> _What to produce_: Whenever a line in the material below contains "element", copy that line.

> _Data_:
┌──

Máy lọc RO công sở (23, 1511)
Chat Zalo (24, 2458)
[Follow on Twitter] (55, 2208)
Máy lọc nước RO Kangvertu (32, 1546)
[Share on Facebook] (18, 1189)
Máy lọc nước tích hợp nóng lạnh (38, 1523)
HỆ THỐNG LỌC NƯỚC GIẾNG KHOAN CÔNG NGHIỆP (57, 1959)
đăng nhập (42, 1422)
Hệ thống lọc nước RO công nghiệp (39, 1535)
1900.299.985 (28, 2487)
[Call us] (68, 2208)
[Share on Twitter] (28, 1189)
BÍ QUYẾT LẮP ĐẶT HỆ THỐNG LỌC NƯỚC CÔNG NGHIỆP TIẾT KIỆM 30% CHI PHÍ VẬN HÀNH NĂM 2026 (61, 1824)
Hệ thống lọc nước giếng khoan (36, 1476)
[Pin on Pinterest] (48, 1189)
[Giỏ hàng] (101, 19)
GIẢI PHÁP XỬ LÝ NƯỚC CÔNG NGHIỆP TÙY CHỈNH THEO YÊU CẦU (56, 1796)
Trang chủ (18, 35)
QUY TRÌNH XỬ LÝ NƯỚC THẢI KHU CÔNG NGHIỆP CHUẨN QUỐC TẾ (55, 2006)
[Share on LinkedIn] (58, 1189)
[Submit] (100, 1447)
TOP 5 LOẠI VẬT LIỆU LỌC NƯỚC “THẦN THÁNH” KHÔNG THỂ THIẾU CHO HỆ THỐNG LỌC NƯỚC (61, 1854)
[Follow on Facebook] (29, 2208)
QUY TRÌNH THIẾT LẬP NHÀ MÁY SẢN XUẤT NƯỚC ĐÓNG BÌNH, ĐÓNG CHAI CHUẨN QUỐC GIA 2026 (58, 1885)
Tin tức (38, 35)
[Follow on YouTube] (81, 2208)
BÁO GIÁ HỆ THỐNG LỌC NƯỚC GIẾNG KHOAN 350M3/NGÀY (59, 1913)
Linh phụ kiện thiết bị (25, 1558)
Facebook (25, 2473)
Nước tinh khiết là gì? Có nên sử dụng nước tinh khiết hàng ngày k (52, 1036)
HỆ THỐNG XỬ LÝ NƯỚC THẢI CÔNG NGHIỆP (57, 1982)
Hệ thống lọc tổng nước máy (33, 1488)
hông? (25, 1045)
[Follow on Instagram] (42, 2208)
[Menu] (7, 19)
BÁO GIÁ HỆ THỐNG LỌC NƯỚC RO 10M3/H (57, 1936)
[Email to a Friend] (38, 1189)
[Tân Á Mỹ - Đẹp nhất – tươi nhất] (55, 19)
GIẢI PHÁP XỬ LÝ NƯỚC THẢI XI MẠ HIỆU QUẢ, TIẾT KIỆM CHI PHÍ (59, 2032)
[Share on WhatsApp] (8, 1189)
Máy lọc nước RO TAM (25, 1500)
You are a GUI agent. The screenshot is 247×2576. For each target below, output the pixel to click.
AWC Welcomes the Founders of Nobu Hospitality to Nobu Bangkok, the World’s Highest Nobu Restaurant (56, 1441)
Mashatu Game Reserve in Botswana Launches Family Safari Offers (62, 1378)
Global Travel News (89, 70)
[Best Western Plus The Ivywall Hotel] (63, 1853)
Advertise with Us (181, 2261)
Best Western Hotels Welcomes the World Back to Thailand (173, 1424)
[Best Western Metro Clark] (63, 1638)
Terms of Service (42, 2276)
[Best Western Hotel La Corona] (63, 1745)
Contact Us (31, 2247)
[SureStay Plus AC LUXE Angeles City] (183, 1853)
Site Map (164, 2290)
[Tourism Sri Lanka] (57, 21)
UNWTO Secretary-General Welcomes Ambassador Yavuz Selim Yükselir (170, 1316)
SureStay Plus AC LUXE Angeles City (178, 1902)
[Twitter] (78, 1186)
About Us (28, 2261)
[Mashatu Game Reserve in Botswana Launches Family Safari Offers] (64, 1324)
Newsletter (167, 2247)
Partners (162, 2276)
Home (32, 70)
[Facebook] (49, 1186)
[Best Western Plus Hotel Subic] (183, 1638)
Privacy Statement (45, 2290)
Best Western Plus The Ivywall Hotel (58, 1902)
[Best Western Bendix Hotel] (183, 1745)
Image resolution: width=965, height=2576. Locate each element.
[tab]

└──
┌──

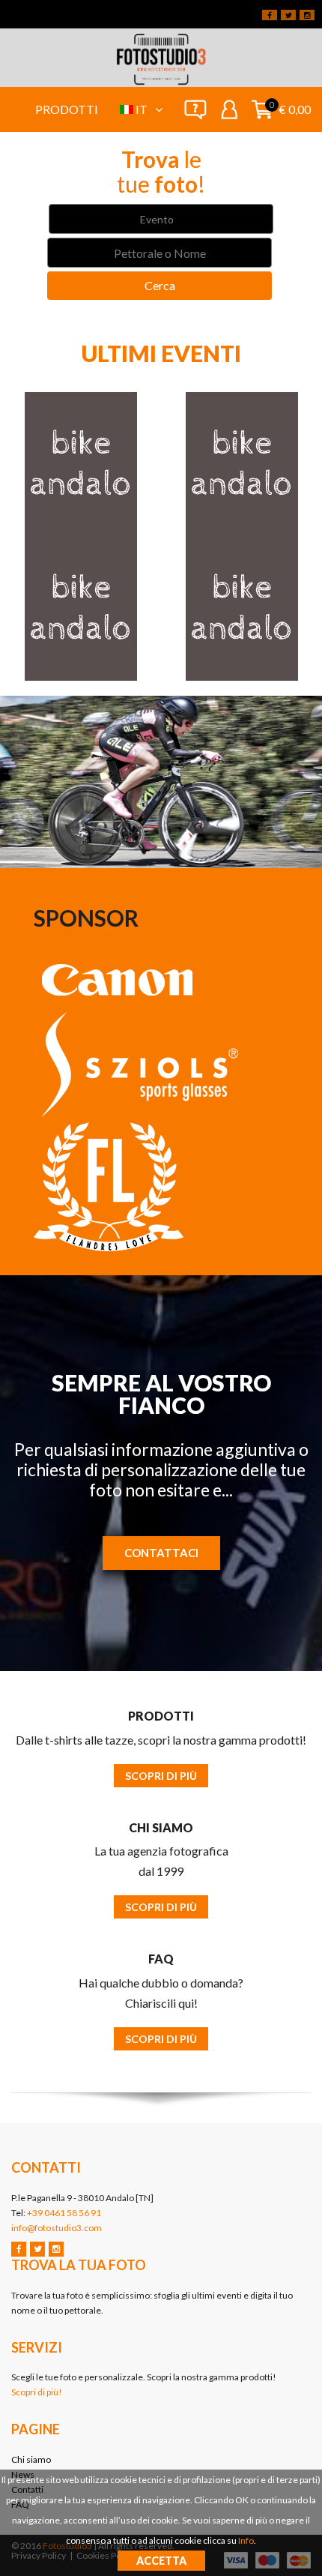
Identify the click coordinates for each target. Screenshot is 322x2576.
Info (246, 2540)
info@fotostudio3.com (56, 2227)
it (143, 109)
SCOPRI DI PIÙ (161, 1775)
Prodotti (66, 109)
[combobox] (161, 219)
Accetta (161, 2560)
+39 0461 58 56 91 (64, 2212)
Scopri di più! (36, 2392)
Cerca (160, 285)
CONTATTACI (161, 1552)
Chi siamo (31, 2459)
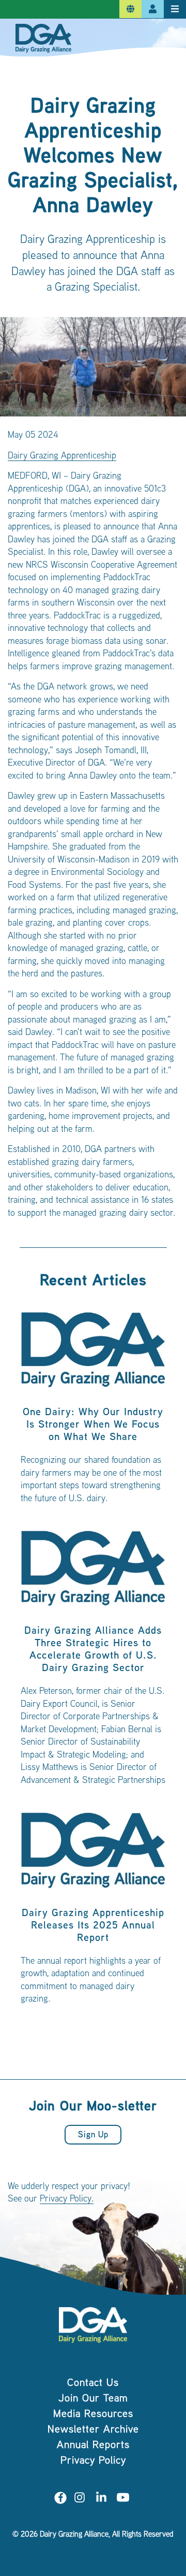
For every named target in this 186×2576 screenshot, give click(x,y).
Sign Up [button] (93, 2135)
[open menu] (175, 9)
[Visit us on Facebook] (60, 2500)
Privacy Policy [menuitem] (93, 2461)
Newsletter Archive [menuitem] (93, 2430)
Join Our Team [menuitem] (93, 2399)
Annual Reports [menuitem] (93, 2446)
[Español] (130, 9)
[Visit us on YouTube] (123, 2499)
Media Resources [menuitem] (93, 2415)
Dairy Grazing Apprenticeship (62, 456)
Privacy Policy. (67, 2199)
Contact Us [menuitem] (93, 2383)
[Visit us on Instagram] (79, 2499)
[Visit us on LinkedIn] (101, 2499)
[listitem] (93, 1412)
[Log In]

└──
┌──

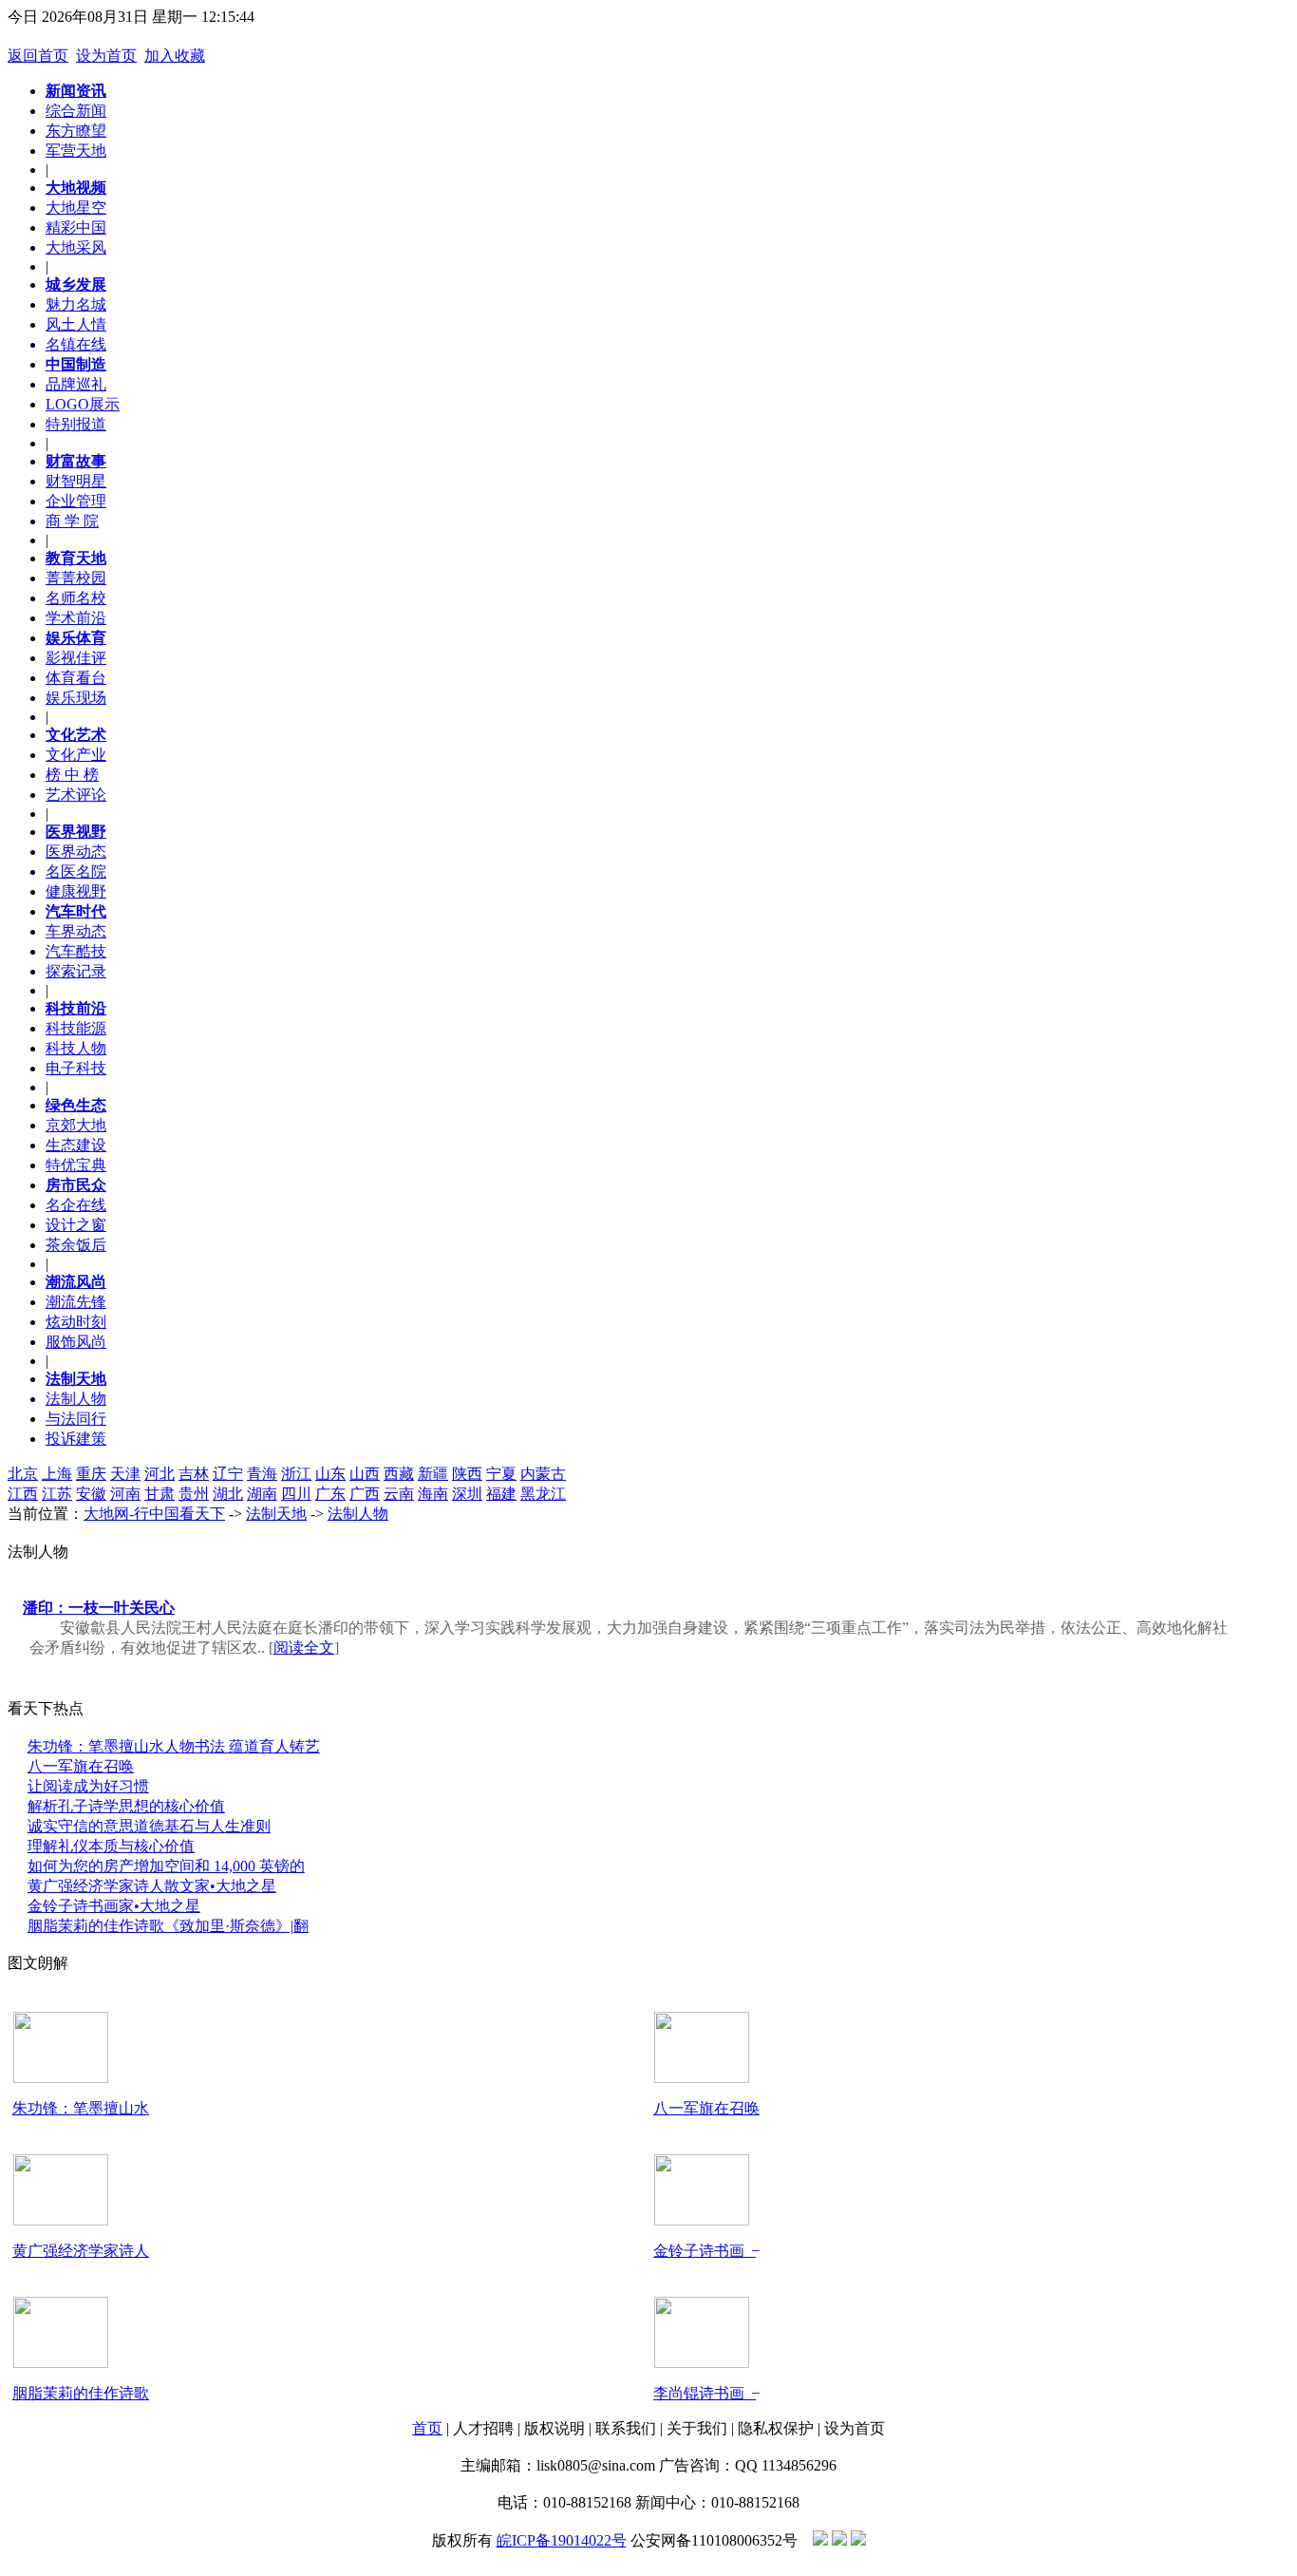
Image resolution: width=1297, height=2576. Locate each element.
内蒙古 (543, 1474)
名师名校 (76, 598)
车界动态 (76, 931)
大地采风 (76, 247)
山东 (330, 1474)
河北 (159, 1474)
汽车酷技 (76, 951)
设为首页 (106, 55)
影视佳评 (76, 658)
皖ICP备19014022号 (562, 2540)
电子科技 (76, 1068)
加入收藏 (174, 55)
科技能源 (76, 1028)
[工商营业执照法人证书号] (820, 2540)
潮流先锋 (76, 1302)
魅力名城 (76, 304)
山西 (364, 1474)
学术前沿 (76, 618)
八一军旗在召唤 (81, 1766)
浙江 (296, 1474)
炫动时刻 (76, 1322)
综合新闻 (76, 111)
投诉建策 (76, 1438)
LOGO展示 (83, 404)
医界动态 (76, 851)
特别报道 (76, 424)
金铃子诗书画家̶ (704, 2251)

└──

> _Answer space_:
Image resolution: width=965, height=2576. Locate each element.
Image resolution: width=1297, height=2576. Locate each element.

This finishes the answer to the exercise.